Minimum of $\sqrt{\frac{a}{b+c}}+\sqrt{\frac{b}{c+a}}+\sqrt{\frac{c}{a+b}}$ What is the minimum of $$f(a,b,c):=\sqrt{\dfrac{a}{b+c}}+\sqrt{\dfrac{b}{c+a}}+\sqrt{\dfrac{c}{a+b}}$$ where $a,b,c$ are positive real numbers?
When $a=b=c$, we have $f(a,b,c)=\dfrac{3}{\sqrt{2}}\approx 2.12$
When $a=1,b=c\rightarrow\infty$, we have $f(a,b,c)\rightarrow 2$. So the minimum is at most $2$.
 A: Hint: this is also 
$$
\min_{a,b,c\ge 0, a+b+c=1} \sqrt{\dfrac{a}{b+c}}+\sqrt{\dfrac{b}{c+a}}+\sqrt{\dfrac{c}{a+b}}
=\min_{a,b,c\ge 0, a+b+c=1} \sqrt{\dfrac{a}{1-a}}+\sqrt{\dfrac{b}{1-b}}+\sqrt{\dfrac{c}{1-c}}
$$And then you can for instance use the Lagrange multiplicators.

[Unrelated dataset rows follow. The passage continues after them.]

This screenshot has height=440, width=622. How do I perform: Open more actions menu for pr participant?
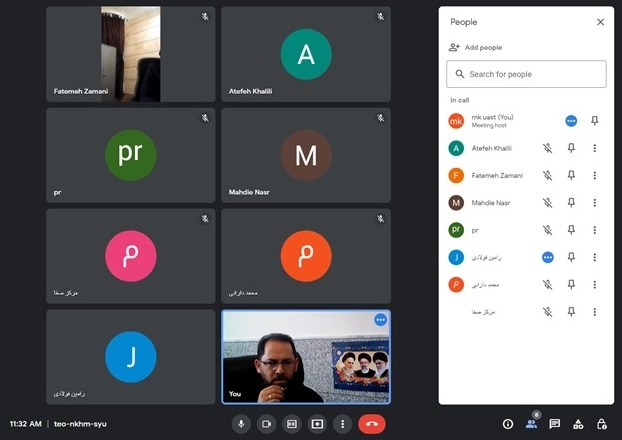pos(594,229)
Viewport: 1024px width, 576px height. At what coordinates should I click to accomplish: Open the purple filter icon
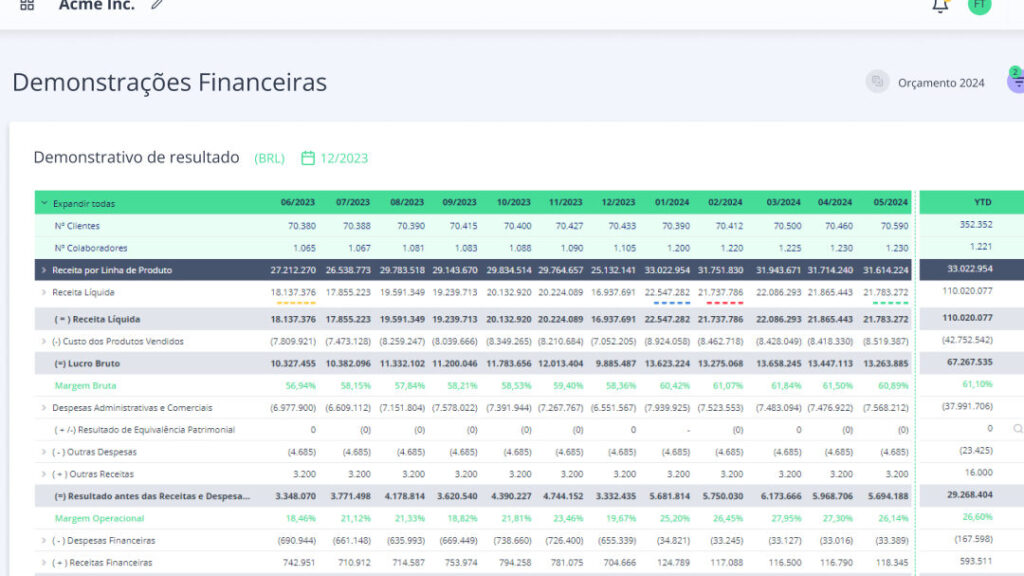(x=1017, y=82)
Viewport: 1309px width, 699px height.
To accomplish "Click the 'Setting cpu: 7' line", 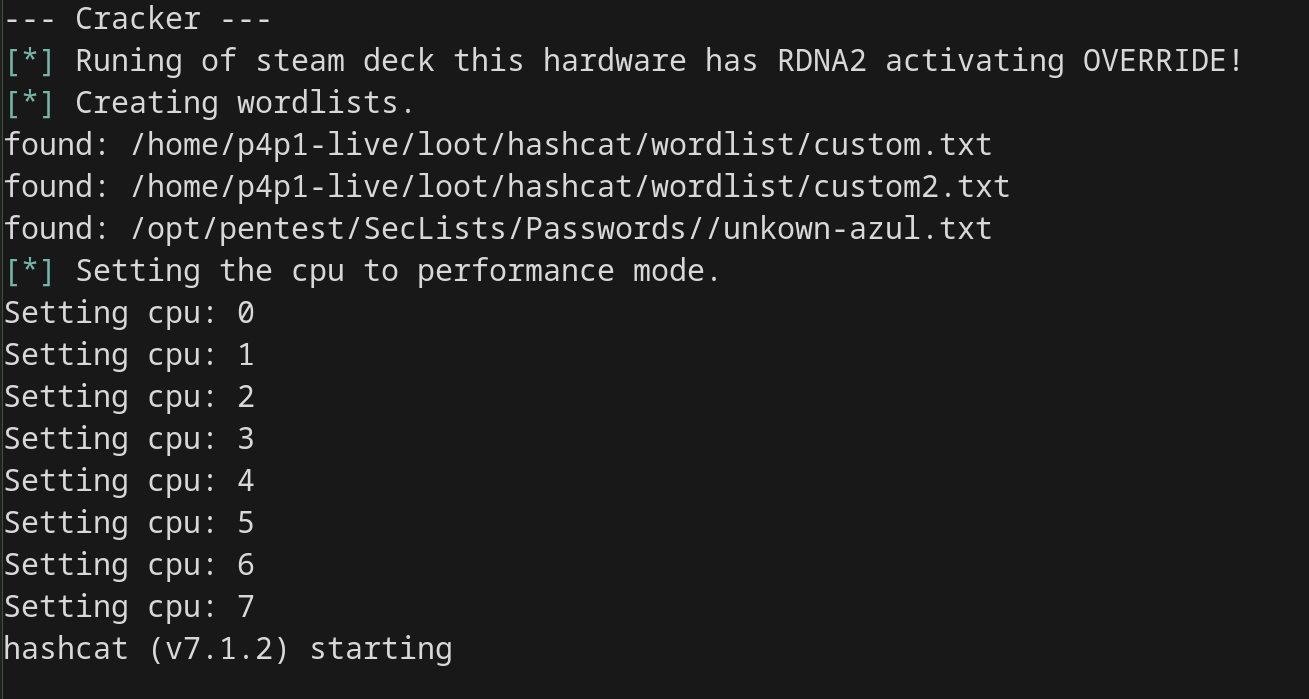I will click(129, 606).
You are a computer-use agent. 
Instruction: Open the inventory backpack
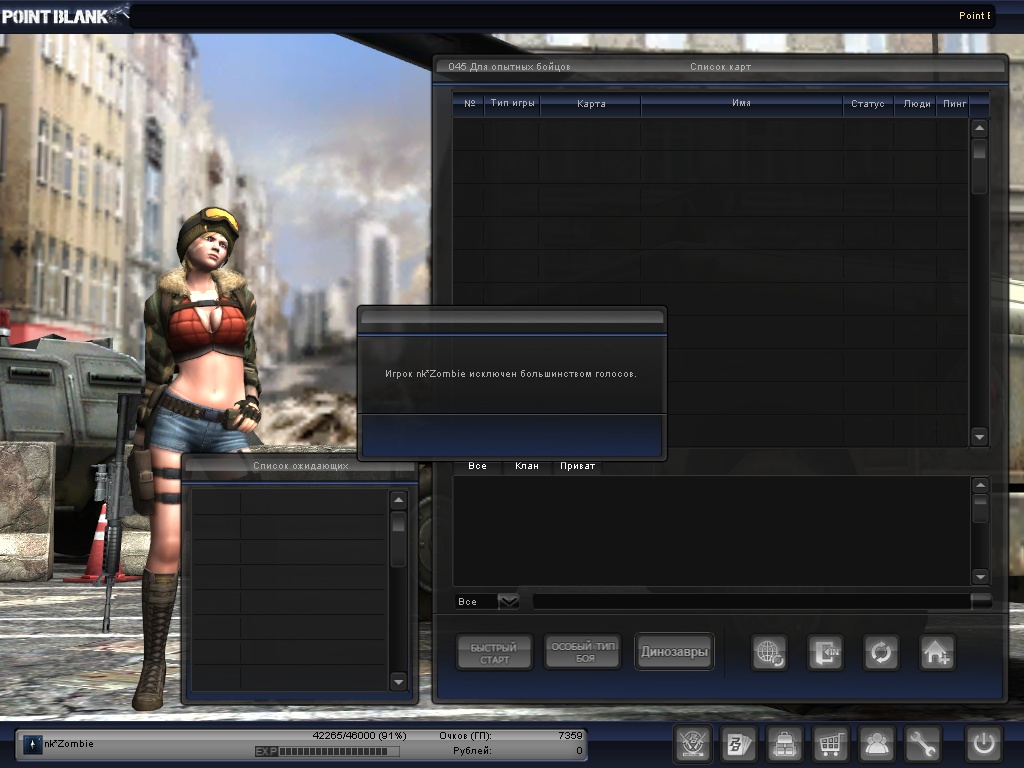[x=785, y=744]
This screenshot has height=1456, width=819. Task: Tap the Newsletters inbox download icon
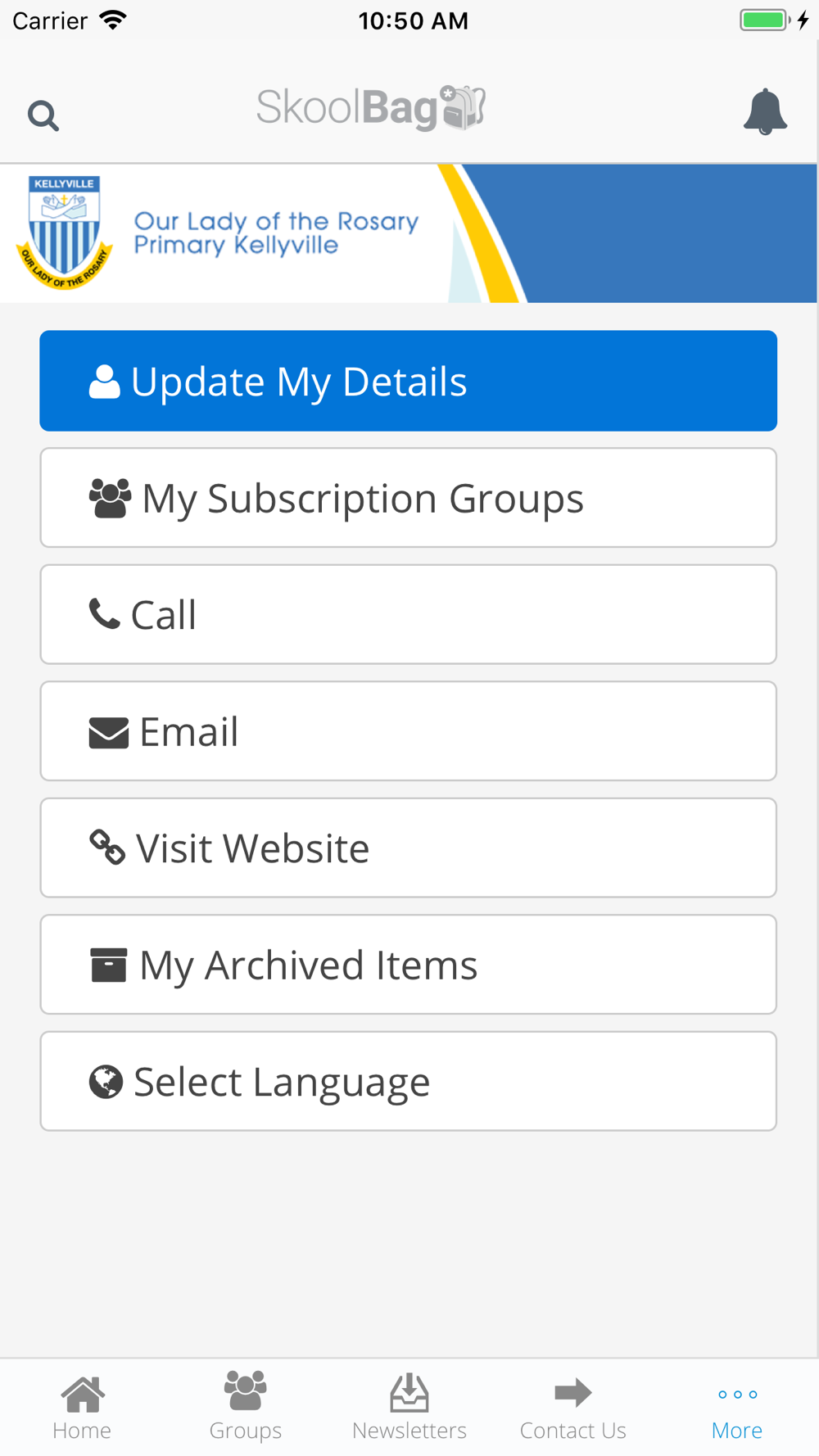[x=410, y=1393]
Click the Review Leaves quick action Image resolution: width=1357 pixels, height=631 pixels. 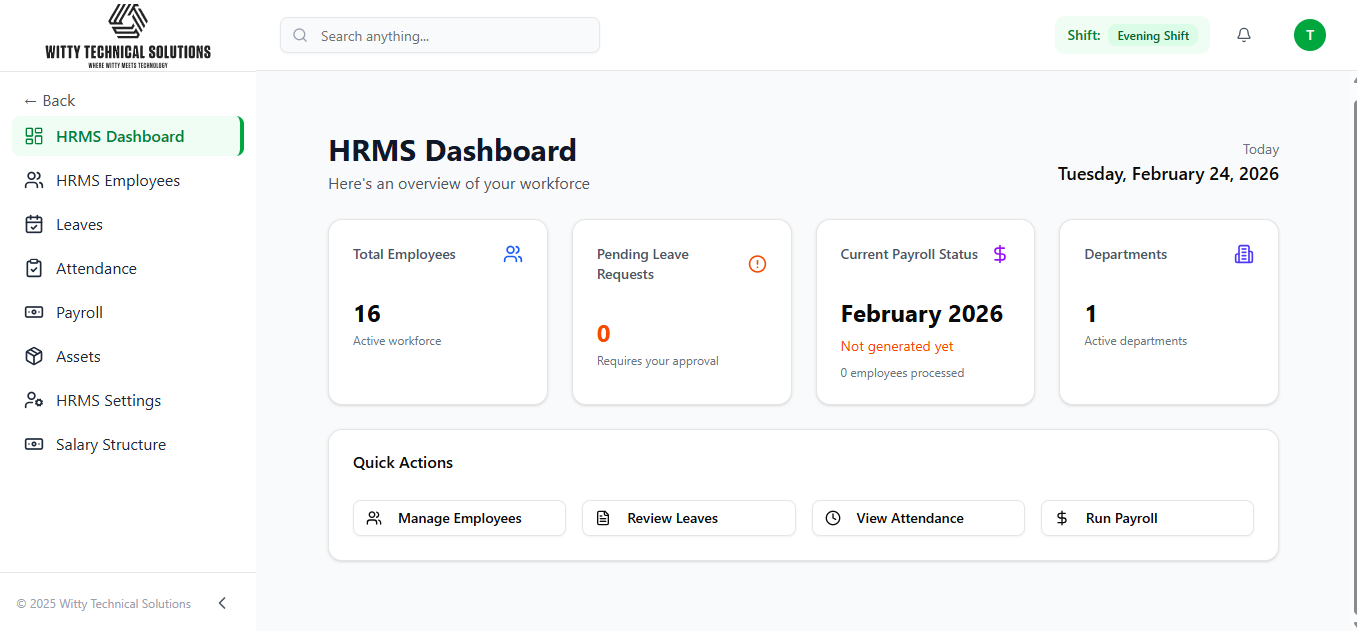pos(688,518)
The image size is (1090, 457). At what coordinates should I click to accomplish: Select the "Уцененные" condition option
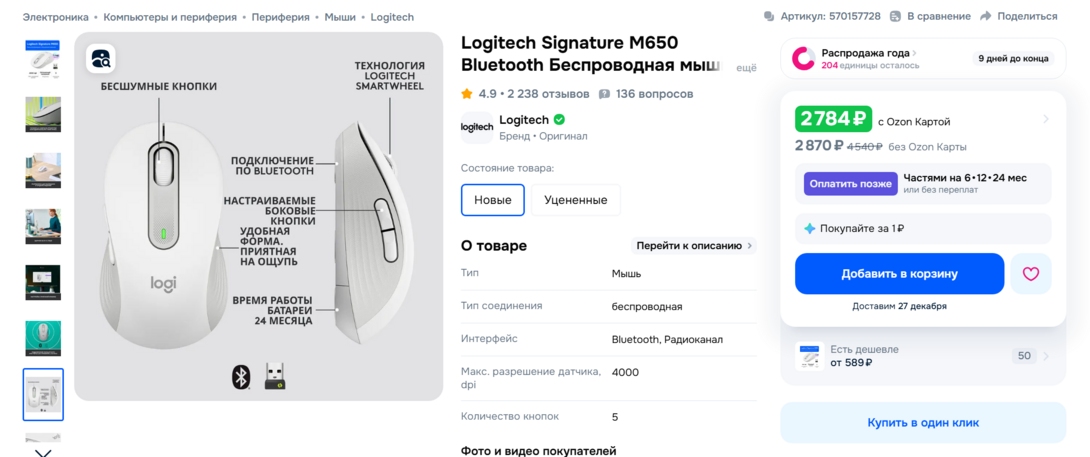[x=575, y=199]
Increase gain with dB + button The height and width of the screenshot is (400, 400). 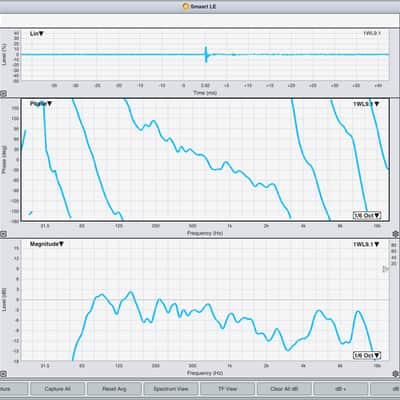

A: If $a=b=1$ and $c\rightarrow0^+$ we get $f(a,b,c)\rightarrow2$.
We'll prove that
$$\sum_{cyc}\sqrt{\frac{a}{b+c}}\geq2.$$
Indeed, by AM-GM
$$\sum_{cyc}\sqrt{\frac{a}{b+c}}=\sum_{cyc}\frac{2a}{2\sqrt{a(b+c)}}\geq\sum_{cyc}\frac{2a}{a+b+c}=2.$$
Done!
Also we can use Holder:
$$\left( \sum_{cyc}\sqrt{\frac{a}{b+c}}\right)^2\sum_{cyc}a^2(b+c)\geq(a+b+c)^3.$$
Thus, it remains to prove that
$$(a+b+c)^3\geq4\sum_{cyc}(a^2b+a^2c)$$ or
$$\sum_{cyc}(a^3-a^2b-a^2c+2abc)\geq0,$$
which follows from Schur.
Done!
A: Following mookid's hint, we can also avoid the use of Lagrange multiplicators. Normalize so that $a+b+c=1$, and then use the inequality $\sqrt{\dfrac{a}{1-a}}\geq 2a$. This is equivalent to $a(2a-1)^2\geq 0$.
Hence $f(a,b,c)\geq 2(a+b+c)=2$. Equality cannot hold, since $a=b=c=\dfrac{1}{2}$ doesn't satisfy $a+b+c=1$. But $f(a,b,c)$ can arbitrary get close to $2$, as the example in the original question shows.